Everyone that has tried to help her, she is mean and accuses them of stealing or doing her wrong. There is only her caregiver and me. What should I tell her when she says her family doesn't love her? She is also having terrible nightmares and when she wakes up even though she knows it's not real, she is mean and argumentative. What can be done? She has taken aricept. Any other drug that would help?
charlotte
I agree less meds are better. I prefer natural remedies over big pharma (80% of prescription medication (as well as OTC) are made in China and India).
Sorry about these problems with your mom. Did you ever made the trip to Utah to find out what is going on? Was your mom diagnosed by a doctor?
Also, what was your mom's personality like before she became sick?
It's possible that the medicine she is taking is giving her bad side effects.
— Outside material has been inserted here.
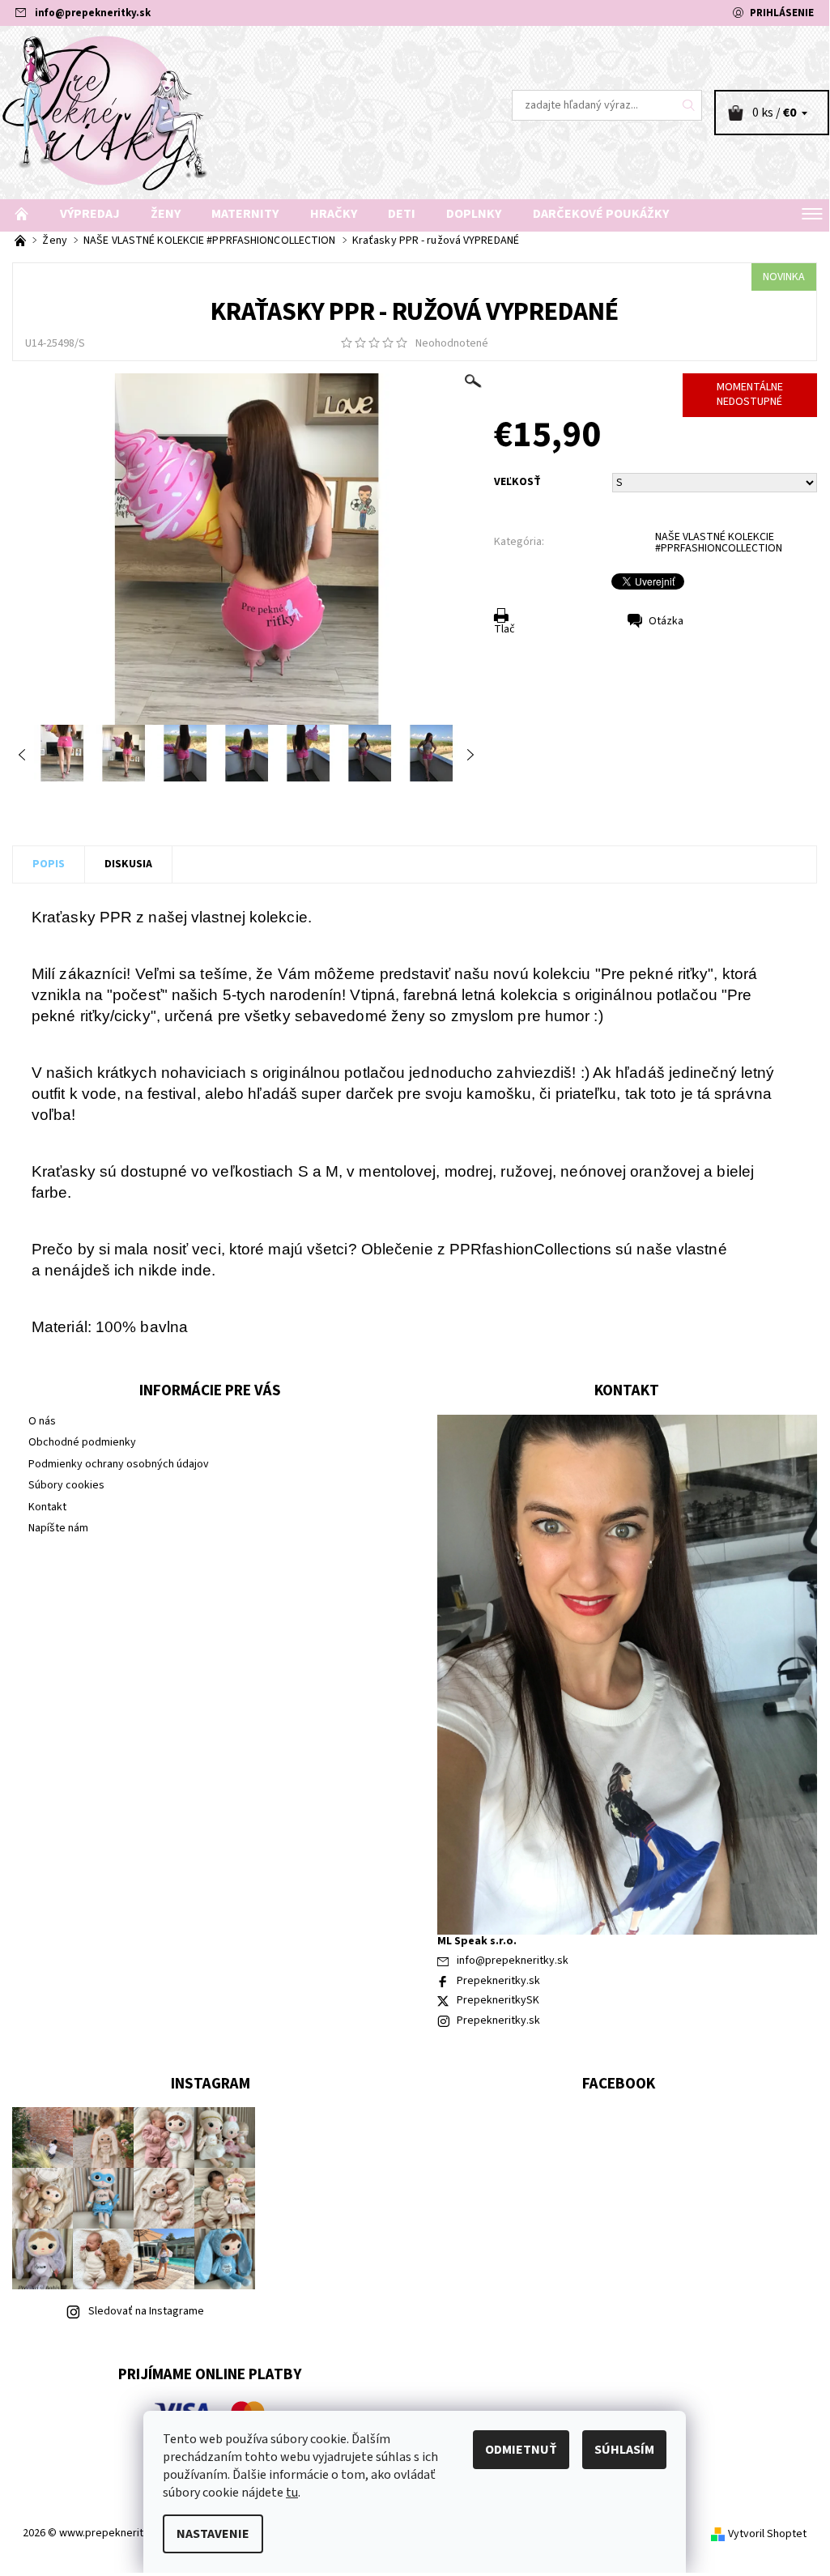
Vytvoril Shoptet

If I were her caregiver I would take her off this medicine and see if her mood improves. More drugs are not always the best answer. Sometimes less is more.
That said, accepting when our parent or loved one has dementia or any other illness is not easy. Acceptance is the first step in helping another. When I realized my mother was showing signs of dementia I sold her house and moved her in with me (it was a long distance trip and it was not easy but I felt it was necessary). My mom is so grateful and appreciative that I did this for her.
I wish you the best of luck, Jenna
My LO worried and cried a lot shortly after she was diagnosed. Her dementia was pretty severe, even then. She worried about me, my mom and her cat A LOT. She was deluded to think that her cat could escape from the house through a crevice the size of a pea. Nothing would comfort her, but, she was prescribed a daily med for anxiety and depression and it was a GREAT relief to her. Later, she was prescribed a small dose of a sleep aid as well that really helped. I hope that you can find something to help her feel better.
I'm dealing with the same issue with my mom who is 80. right now it's mostly my sister who takes care of her but we battle with not only what you're dealing with but constant verbal abuse. I know the time will come when our sanity and overall health will take precedent but for now we deal with it day by day.
Please remember that we serve a very loving God. He wants the best for us but he also allows things to happen for his glory. I suggest you get into a personal relationship with our Lord and pray to him on a daily basis. You will see and feel God's comforting hands all over you. Hang in there and God Bless you.
My suggestion is to read many different threads and articles here, find a caregiver support group and read "The 36 Hour Day". The more you learn, the more prepared you will be. Not everything will become a crisis.
If there is a private caregiver you are required to withhold taxes, social security, workmans comp, and all. You need a caregiver agreement if this is not an agency. See an elder law attorney for advice on what needs to be taken care of.